AUSZUG
-=-=-=-=-

UN-Klimagipfel in New York: Draußen Panik, drinnen Pillepalle

Der UN-Klimagipfel mit Thunberg und Merkel zielt vor allem auf gute Stimmung. Das ist bitter nötig, denn die Trends gehen in die falsche Richtung.

Greta Thunberg vor der UN in New York

Bald redet sie dort auch: Greta Thunberg vor der UN in New York Foto: ap

BERLIN taz | Schon der offizielle Titel ist eine Mogelpackung: Ein „Klima-Aktionsgipfel“ wird das Treffen, zu dem UN-Generalsekretär Antonio Guterres die Staats- und Regierungschef am 23. September nach New York eingeladen hat, sicher nicht. Es sind keine Beschlüsse oder neue Hilfsgelder vorbereitet. Die „Action“ beim Klimaschutz findet anderswo statt – beim weltweiten Protest von Millionen Menschen am Freitag vorher, bei den Warnungen der Wissenschaft, bei lokalen und regionalen Maßnahmen von Firmen, Gemeinden und Staaten.

Guterres hat von den Staatschefs Ideen verlangt, „wie wir die Emissionen radikal reduzieren, um zur Mitte des Jahrhunderts globale Null-Emissionen zu erreichen“. Von etwa 100 Ländern sind solche Erklärungen zu erwarten, aber entscheidende neue Ideen von den großen Klimasündern sind nicht bekannt. Angela Merkel will die Beschlüsse des Klimakabinetts vorstellen.

Für die UNO lautet die Devise: „Push back the push back“: Sich gegen den Rückwärtsgang in der internationalen Klimapolitik zu stellen. „Es braucht neue Bündnisse, weil die alten nicht mehr funktionieren“, sagt Dirk Messner von der UN-Universität in Bonn. Denn der Medienhype um die schwedische Klimaaktivistin Greta Thunberg, die in New York reden soll, zeigt auch, wie wenig derzeit in der globalen Klimapolitik passiert. Vier Jahre nach der umjubelten Verabschiedung des Pariser Abkommens und ein Jahr, bevor die UN-Staaten neue, verbesserte Klimapläne vorlegen müssen, fehlt die Dynamik.

Guterres versucht, dagegenzuhalten. Seit seinem Besuch in der Südsee im Frühjahr hat er in der UNO die Order ausgegeben, offiziell von „Climate Emergency“ zu sprechen. Er forderte in einem Brief an alle Staatschefs, keine neuen Kohlekraftwerke ab 2020 zu bauen, ihre Subventionen für fossile Brennstoffe (indirekt laut Weltwährungsfonds etwa 5 Billionen Dollar jährlich) zu streichen, CO2 einen Preis zu geben und bis 2050 „klimaneutral“ zu werden.

UN-Chef machtlos in Klimafragen

Aber in der Klimapolitik ist der UN-Chef noch machtloser als in Fragen von Krieg und Frieden, wo es zumindest Blauhelm-Einsätze geben kann. Er hofft auf Engagement aus der Wirtschaft, der Wissenschaft, von der Jugend und aus Städten und Bundesstaaten.

-=-=-=-=-

ERFASSTE DATEN
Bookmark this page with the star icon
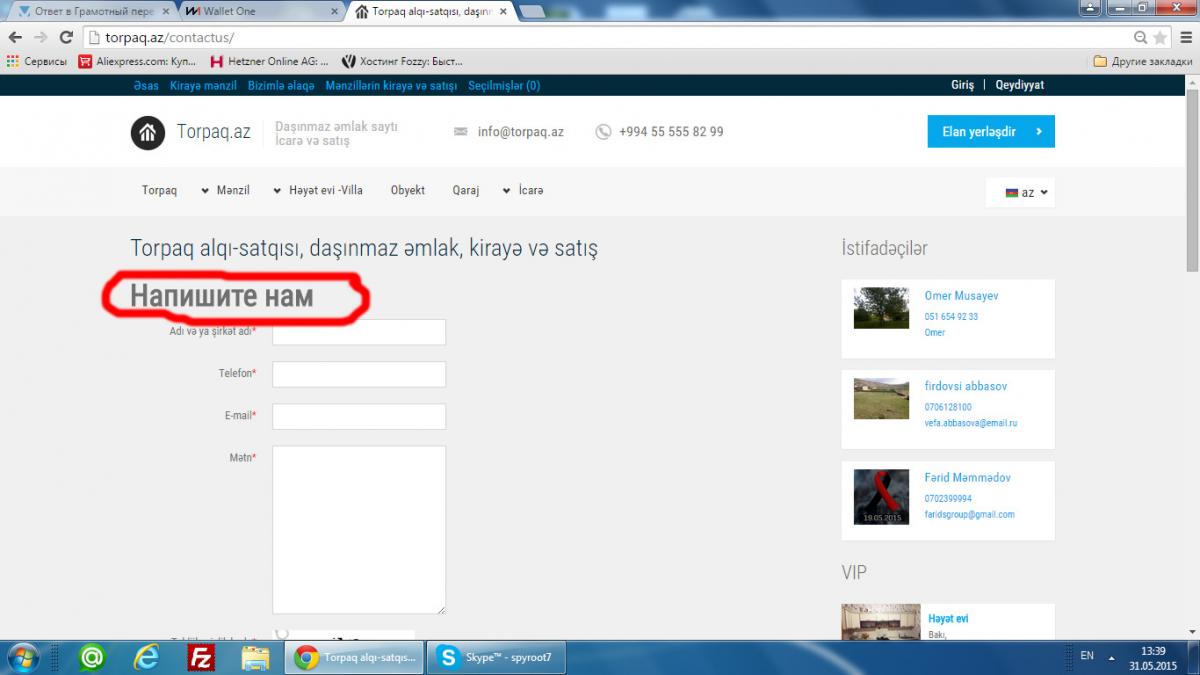This screenshot has width=1200, height=675. [1160, 37]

-=-=-=-=-

AUFGABE UND ANFORDERUNGEN
Setzen Sie den Artikel über den UN-Klimagipfel in New York im Anschluss an seinen letzten Satz fort.

ERGEBNIS DER AUFGABE
Die USA, China, Indien und Brasilien bremsen, die EU ist nicht bereit

Der große Bremser sind die USA. Präsident Donald Trump will in diesem Herbst offiziell aus dem Pariser Abkommen austreten. Zwar erfüllen die CO2-Einsparungen von US-Staaten, Städten und Unternehmen einen großen Teil der US-Zusagen aus dem Pariser Abkommen. Aber die USA haben ihre Führungsrolle aufgegeben und einen Handelskrieg mit China vom Zaun gebrochen. Der lieferte der chinesischen Führung den Anlass zu einer Warnung: Angesichts von Handelsstreit und Hongkong-Krise werde Peking kaum schärfere Klimaziele verkünden.

Damit fallen die zwei Akteure aus, die in Paris für einen Erfolg gesorgt haben. Die EU, dritter großer Player im Klimapoker, ist kaum sprechfähig. Die designierte Kommissionschefin Ursula von der Leyen hat zwar versprochen, das Klimaziel der EU von 40 auf „mindestens 50 Prozent“ bis 2030 zu heben. Doch ihre Kommission ist noch nicht im Amt. Derweil werden die Warnungen der Wissenschaft immer lauter (siehe Seite 11).

Im Globalen Süden wiederum, der inzwischen für fast 60 Prozent der weltweiten CO2-Emissionen verantwortlich ist, wächst die Blockadehaltung der Schwellenländer, die ihr Nichtstun mit dem Nichtstun der Industriestaaten begründen. Erst Mitte August schrieben die Umweltminister von China, Indien, Südafrika und Brasilien an Guterres, erst einmal sollten die Industriestaaten ihre Verpflichtungen einhalten.

Bolsonaro blockiert UN-Klimaverhandlungen

Zu Hause strengen sich manche durchaus an: China investiert so viel Geld wie sonst niemand in Wind und Solar, Indien ist bei seinem ehrgeizigen Solarziel auf Kurs. Aber Brasiliens Staatspräsident Jair Bolsonaro, der den Klimawandel leugnet, hat zumindest fahrlässig die vernichtenden Waldbrände am Amazonas angefacht. Und seine Regierung blockiert seit einem Jahr die UN-Klimaverhandlungen bei der Frage eines internationalen Emissionshandels.

In diesen Tagen dreht sich alles ums Klima. Aus dem einsamen Protest von Greta Thunberg in Stockholm ist eine globale Bewegung geworden. Sie ruft zum weltweiten Streik auf. Am 20. September protestiert „Fridays For Future“ in 400 deutschen Städten, weltweit soll es 2.000 Aktionen in 120 Ländern geben. Gleichzeitig stellt die Bundesregierung die Weichen für eine strengere Klimapolitik.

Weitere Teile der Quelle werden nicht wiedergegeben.